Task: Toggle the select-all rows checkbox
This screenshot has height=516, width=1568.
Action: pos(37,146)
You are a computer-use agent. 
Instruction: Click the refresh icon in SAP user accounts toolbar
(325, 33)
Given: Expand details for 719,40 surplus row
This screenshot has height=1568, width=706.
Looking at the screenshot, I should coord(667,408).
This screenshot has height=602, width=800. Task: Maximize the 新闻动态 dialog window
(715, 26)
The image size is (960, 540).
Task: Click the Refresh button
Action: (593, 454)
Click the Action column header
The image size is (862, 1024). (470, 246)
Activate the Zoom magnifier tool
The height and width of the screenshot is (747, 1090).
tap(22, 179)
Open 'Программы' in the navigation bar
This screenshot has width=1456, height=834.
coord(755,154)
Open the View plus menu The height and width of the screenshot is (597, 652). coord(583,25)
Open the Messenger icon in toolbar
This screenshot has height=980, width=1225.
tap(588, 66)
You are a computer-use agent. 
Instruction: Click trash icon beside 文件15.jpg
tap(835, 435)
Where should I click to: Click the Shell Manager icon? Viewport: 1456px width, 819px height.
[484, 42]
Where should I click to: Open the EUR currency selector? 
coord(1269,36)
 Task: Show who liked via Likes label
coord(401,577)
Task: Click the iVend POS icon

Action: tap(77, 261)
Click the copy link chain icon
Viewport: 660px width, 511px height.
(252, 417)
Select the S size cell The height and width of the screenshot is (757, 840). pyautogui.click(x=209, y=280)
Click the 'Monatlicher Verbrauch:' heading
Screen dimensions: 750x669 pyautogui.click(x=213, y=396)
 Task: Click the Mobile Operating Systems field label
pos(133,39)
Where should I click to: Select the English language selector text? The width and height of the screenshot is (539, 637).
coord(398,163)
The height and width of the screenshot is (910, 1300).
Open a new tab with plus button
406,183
────────────────
WHAT YOU SHOULD DO
Copy the material above word for word, every line included.

FINISHED ANSWER
Task: Toggle the select-all rows checkbox
This screenshot has height=516, width=1568.
Action: pos(37,146)
You are a computer-use agent. 
Instruction: Click the refresh icon in SAP user accounts toolbar
(325, 33)
Given: Expand details for 719,40 surplus row
This screenshot has height=1568, width=706.
Looking at the screenshot, I should coord(667,408).
This screenshot has height=602, width=800. Task: Maximize the 新闻动态 dialog window
(715, 26)
The image size is (960, 540).
Task: Click the Refresh button
Action: (593, 454)
Click the Action column header
The image size is (862, 1024). (470, 246)
Activate the Zoom magnifier tool
The height and width of the screenshot is (747, 1090).
tap(22, 179)
Open 'Программы' in the navigation bar
This screenshot has width=1456, height=834.
coord(755,154)
Open the View plus menu The height and width of the screenshot is (597, 652). coord(583,25)
Open the Messenger icon in toolbar
This screenshot has height=980, width=1225.
tap(588, 66)
You are a computer-use agent. 
Instruction: Click trash icon beside 文件15.jpg
tap(835, 435)
Where should I click to: Click the Shell Manager icon? Viewport: 1456px width, 819px height.
[484, 42]
Where should I click to: Open the EUR currency selector? 
coord(1269,36)
 Task: Show who liked via Likes label
coord(401,577)
Task: Click the iVend POS icon

Action: tap(77, 261)
Click the copy link chain icon
Viewport: 660px width, 511px height.
(252, 417)
Select the S size cell The height and width of the screenshot is (757, 840). pyautogui.click(x=209, y=280)
Click the 'Monatlicher Verbrauch:' heading
Screen dimensions: 750x669 pyautogui.click(x=213, y=396)
 Task: Click the Mobile Operating Systems field label
pos(133,39)
Where should I click to: Select the English language selector text? The width and height of the screenshot is (539, 637).
coord(398,163)
The height and width of the screenshot is (910, 1300).
Open a new tab with plus button
406,183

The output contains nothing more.